Stephanie Hicks ColloquiumThursday, February 18, 2016 - 2:45pm
Statistics Department Colloquium
Where: LeConte College, Room 210
Speaker: Stephanie Hicks
Affiliation: Harvard University, Department of Biostatistics and Computational Biology
Title: Tackling Systematic Errors in Genomics with Examples from Single-Cell RNA-Sequencing and DNA methylation
Abstract: Systematic errors, including batch effects, have been widely reported as a major challenge in high-throughput technologies. In this talk, I will present two examples in functional genomics. In the first part, I will present an analysis of fifteen published single-cell RNA-Sequencing studies and illustrate systematic errors can explain a substantial percentage of observed cell-to-cell expression variability. Specifically, we found that the proportion of genes reported as expressed explains a substantial part of observed variability and that this quantity varies systematically across experimental batches. Furthermore, we found that experimental designs that confound outcomes of interest with batch effects are common. In the second part, I will present a statistical model that accounts for cellular heterogeneity in whole blood measured from DNA methylation profiles. Current methods to estimate these relative proportions of cell types depend on creating costly, platform-dependent methylation profiles of purified blood cell types. Platform-specific systematic errors require a new whole blood sample of interest to be measured using the same platform technology as the purified blood cell types. Our method is based on the idea of identifying informative genomic regions that are clearly methylated or unmethylated for each cell type, which permits estimation in multiple platform technologies as cell types preserve their methylation state in regions independent of platform despite observed measurements being platform dependent.
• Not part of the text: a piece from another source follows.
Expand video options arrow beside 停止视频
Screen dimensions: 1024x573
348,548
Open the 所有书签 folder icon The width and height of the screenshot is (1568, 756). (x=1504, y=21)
We fit a mixture model with region-specific platform-dependent random effects to estimate the unobservable platform-dependent methylation profiles and the relative cell type proportions. Under these assumptions, the challenge reduces to a missing data problem when using informative genomic regions. I will demonstrate that the method accurately estimates the cell composition from purified and whole blood samples and is applicable across multiple platforms, including the Illumina 450K array and whole-genome bisulfite sequencing.